1. Field of the Invention
The invention relates to thermally curable mixtures which consist of polyfunctional amides and aromatic di- or polyglycidylethers, or additionally a cyclic carbonate, and which are reacted by addition of a basic catalyst and are used as coatings or foams.
2. Related Art
Primary aliphatic and aromatic di- and polyamines have manifold uses as hardeners for epoxy coatings. It is especially advantageous that crosslinking takes place already at low temperatures between 0.degree. and 100.degree. C. and that because of the large choice of di- and polyamines of different chemical structure the properties of the finished coatings can be varied greatly. Disadvantageous, however, are the short pot-lives of such epoxy/amine-mixtures which reduce their storage stability and workability considerably, as well as the negative hygienic properties of many of the used amines. Also many amines show strong corrosive action, have a relatively high vapour-pressure and take up CO.sub.2 readily from the air which reduces their solubility and reactivity against epoxy compounds.

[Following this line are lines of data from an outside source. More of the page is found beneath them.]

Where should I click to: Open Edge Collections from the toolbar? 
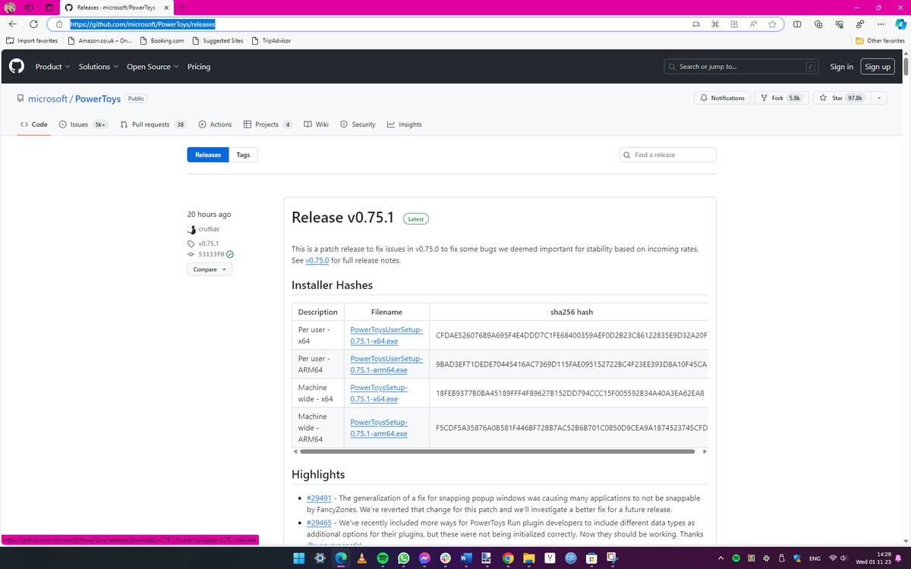tap(818, 24)
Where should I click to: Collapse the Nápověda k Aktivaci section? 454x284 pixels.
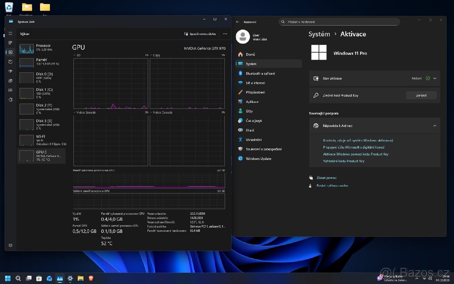(435, 126)
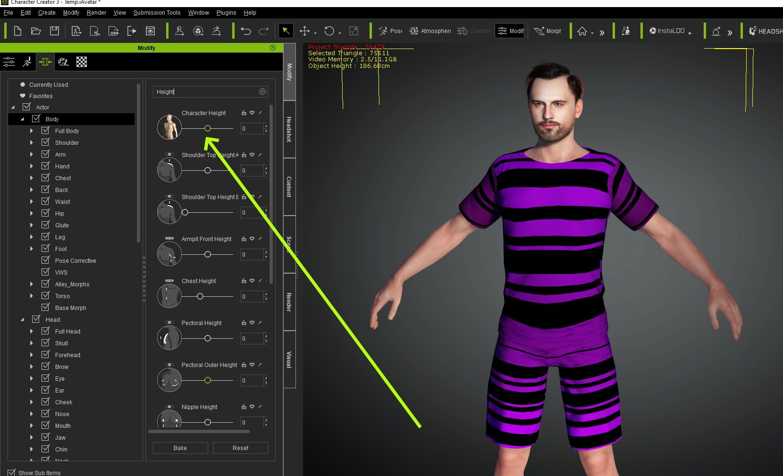Collapse the Head section
783x476 pixels.
click(22, 319)
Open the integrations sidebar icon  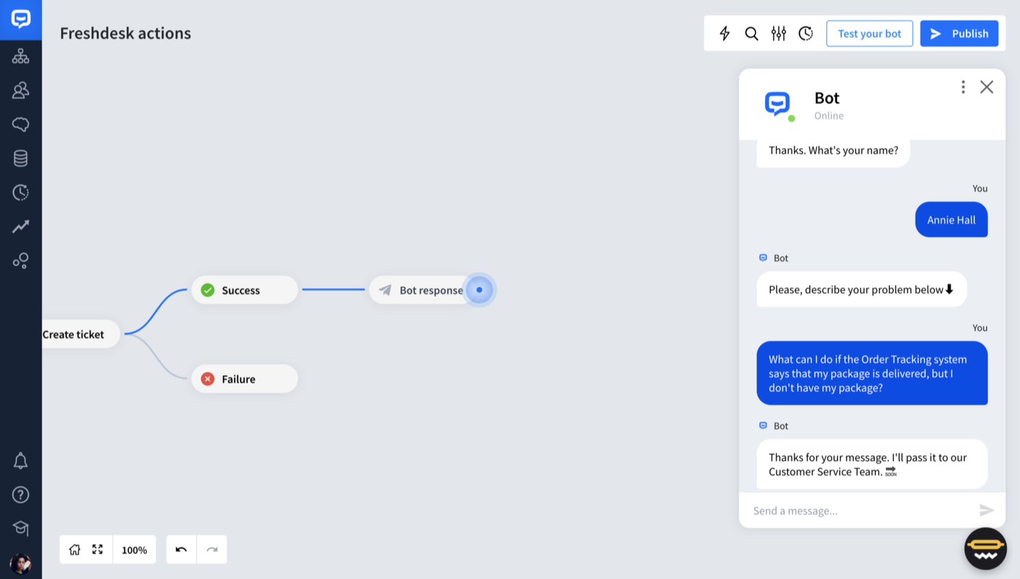21,261
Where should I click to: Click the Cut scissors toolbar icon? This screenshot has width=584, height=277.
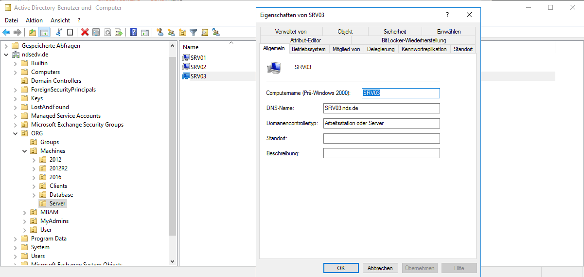pyautogui.click(x=59, y=33)
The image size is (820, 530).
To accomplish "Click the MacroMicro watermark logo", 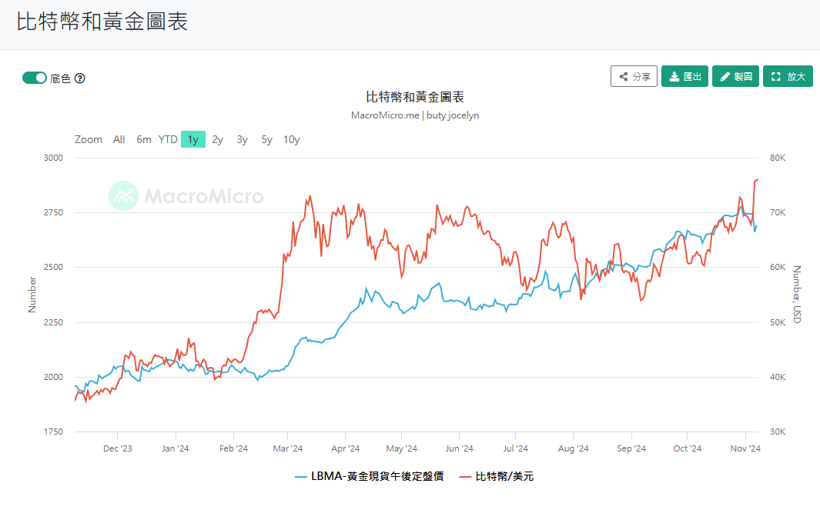I will (x=186, y=196).
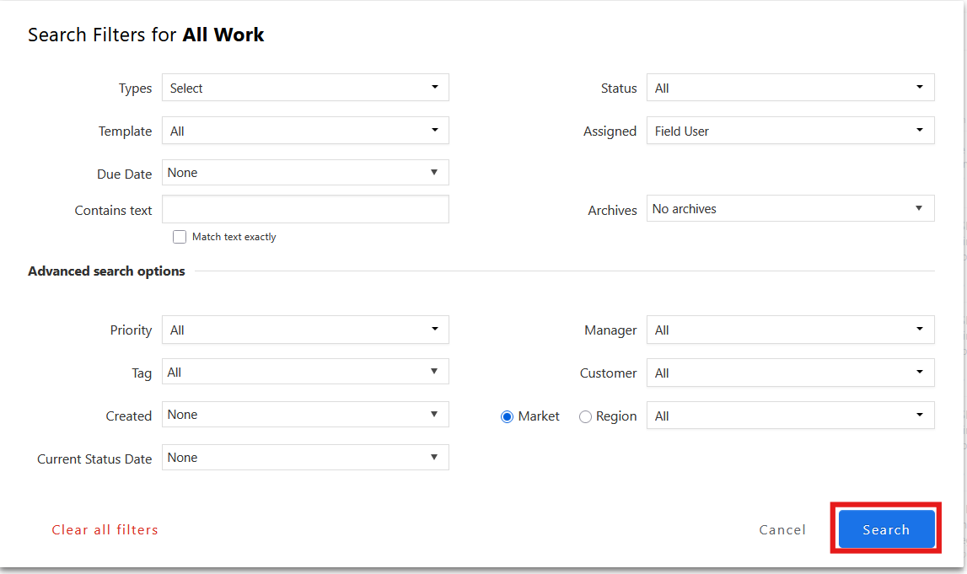
Task: Enable the Match text exactly checkbox
Action: click(180, 237)
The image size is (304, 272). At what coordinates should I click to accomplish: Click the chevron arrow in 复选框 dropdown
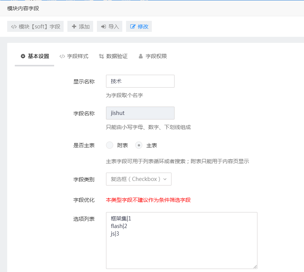click(165, 179)
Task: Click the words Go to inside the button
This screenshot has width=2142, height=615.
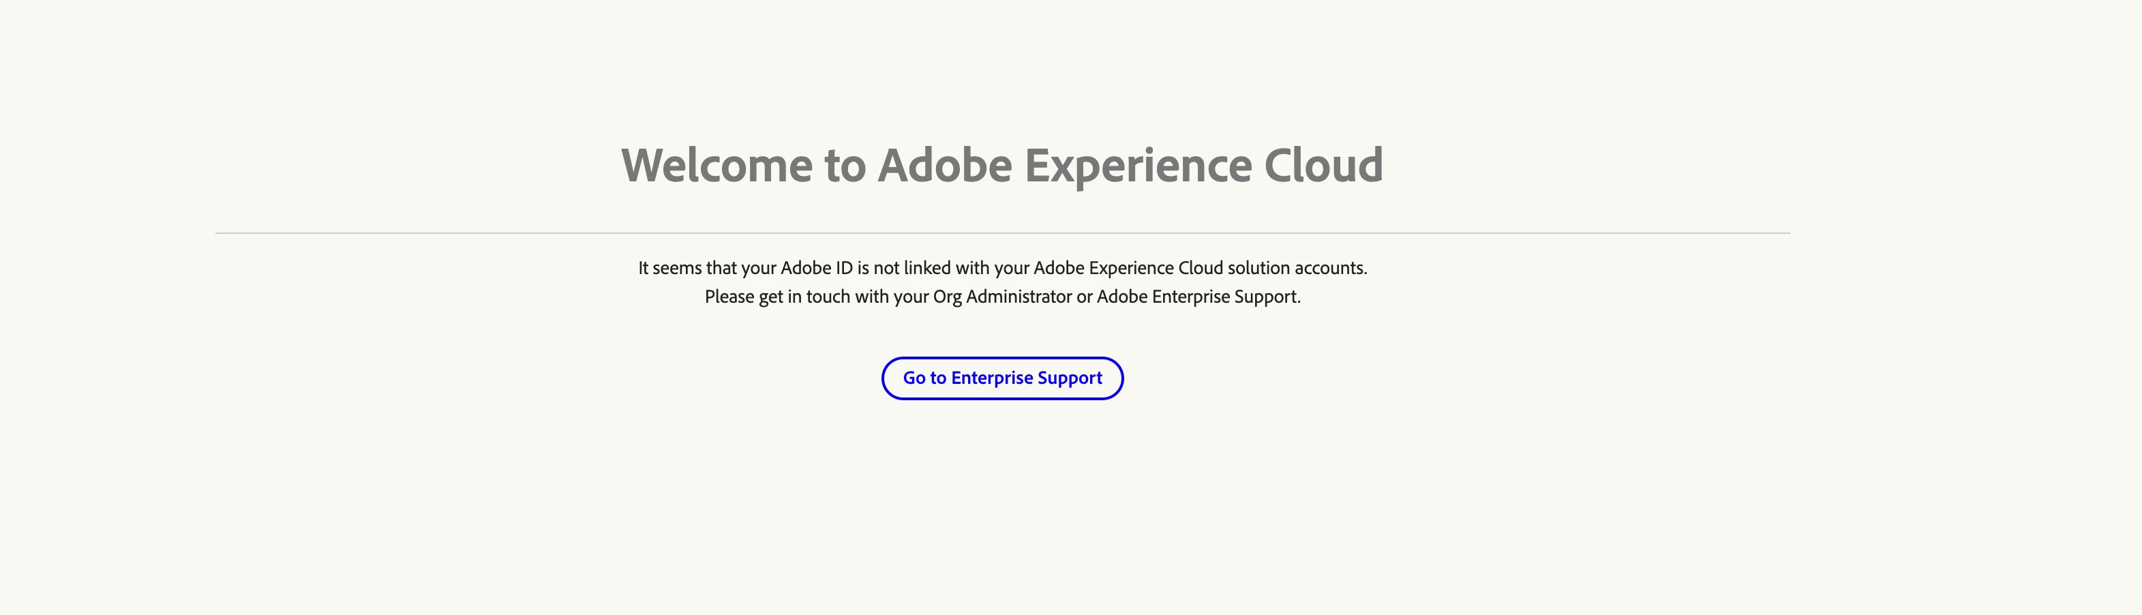Action: [x=925, y=378]
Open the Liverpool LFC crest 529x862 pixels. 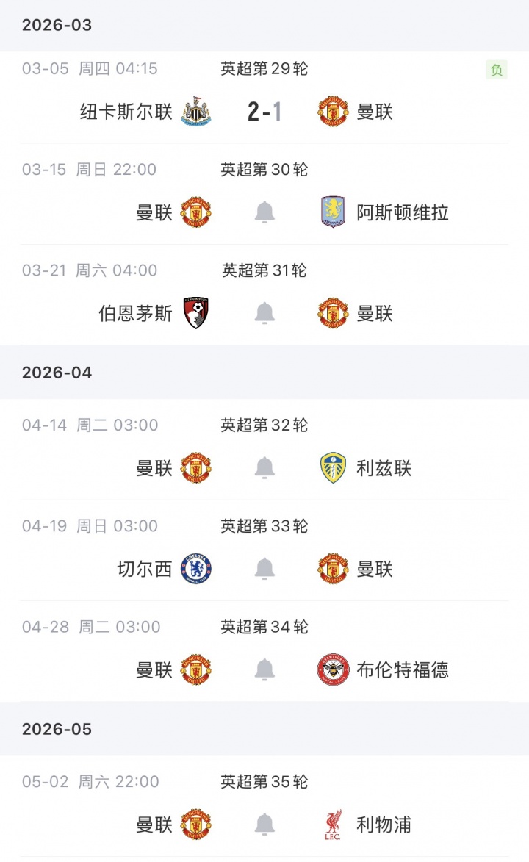coord(333,825)
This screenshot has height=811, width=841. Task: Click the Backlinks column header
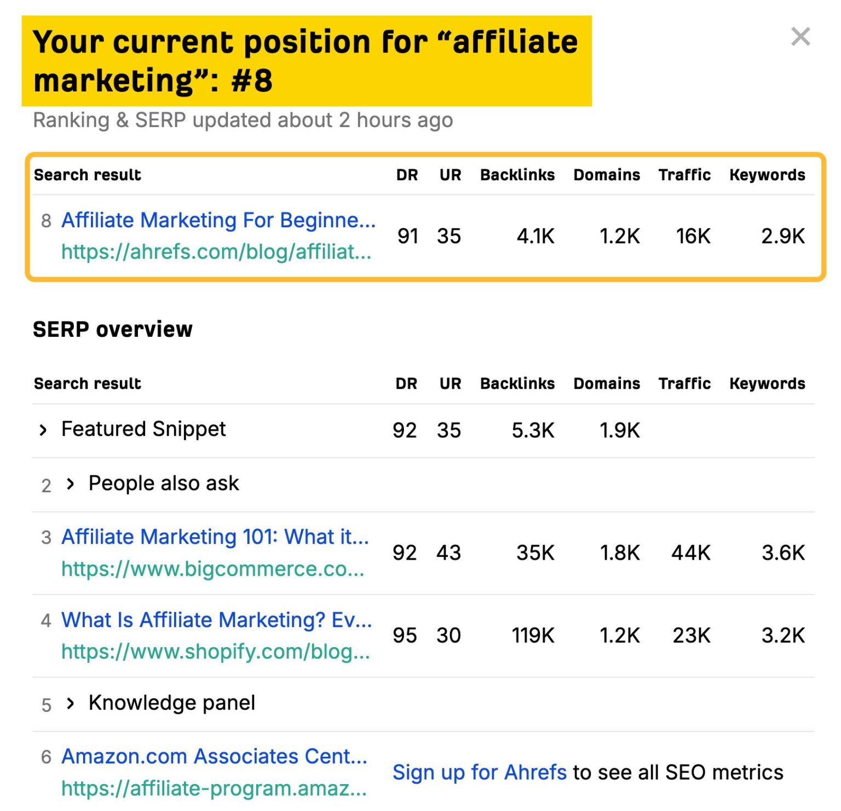[x=517, y=383]
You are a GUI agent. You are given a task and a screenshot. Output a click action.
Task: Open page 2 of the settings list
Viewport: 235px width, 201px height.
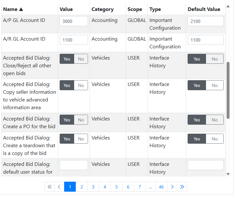coord(82,187)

Primary- and secondary amino-functions can be blocked in many ways chemically reversible, whereby the limitations named above can be avoided at least during the manufacture, storage and use of the coatings totally or partially.
One possibility for the reversible blocking is the reaction of primary and secondary amino groups with volatile organic and inorganic acids under salt formation. The release of the reactive amino-functions occurs by addition of aqueous bases in stoichiometric amounts relative to the amino content. This possibility can be used only in aqueous coating systems in which the released acids use up epoxy groups and corrode metallic substrates, however. Another possibility for the blocking of primary amino groups is the reaction with aldehydes and ketones under formation of aldimines and ketimines which are split hydrolytically to the starting products. The most blocking agents known from peptide synthesis have to be ruled out because of their high price and the deblocking methods unusual in coatings technology such as hydrogenation, photolysis or cleavage by aggressive reagents.
Acidic and basic hydrolysable groups are secondary or tertiary amido groups, preferably formamido groups. They can be prepared in many ways, e.g. by thermolysis or dehydration with hydroscopic agents of the respective ammonium salts, by reaction of the amines with CO under pressure and noble-metal-catalysis and by reaction of amines or ammonium salts with esters, preferably formic esters. These methods, such as e.g. the thermolysis and dehydration of ammonium salts and the amidation of esters in most cases are suitable only for amines without other reactive groups.
A blocking of primary and secondary amino-functions in compounds which have additionally other reactive groups such as OH--, SH-- or ester-functions, is possible by carbonylation under pressure as described e.g. in the patents U.S. Pat. No. 4,510,326 and CS 183 083 or by reaction of ammoniumhydrochlorides with formic esters and triethylamine under acidic catalysis, as described by L. F. Tietze and Th. Eichler in the book "Reaktionen und Synthesen in organisch-chemischen Praktikum", page 120, G. Thieme Verlag, Stuttgart, New York, (1981), for aminoacidesters. The process named first requires, however, a very high technical expense, while the second process proceeds as a difficult controllable solid/liquid phase reaction, produces a large amount of non-usable triethylammoniumchloride and the final product, especially the hydroxyalkylformamide, can be separated hardly from the ammoniumchloride.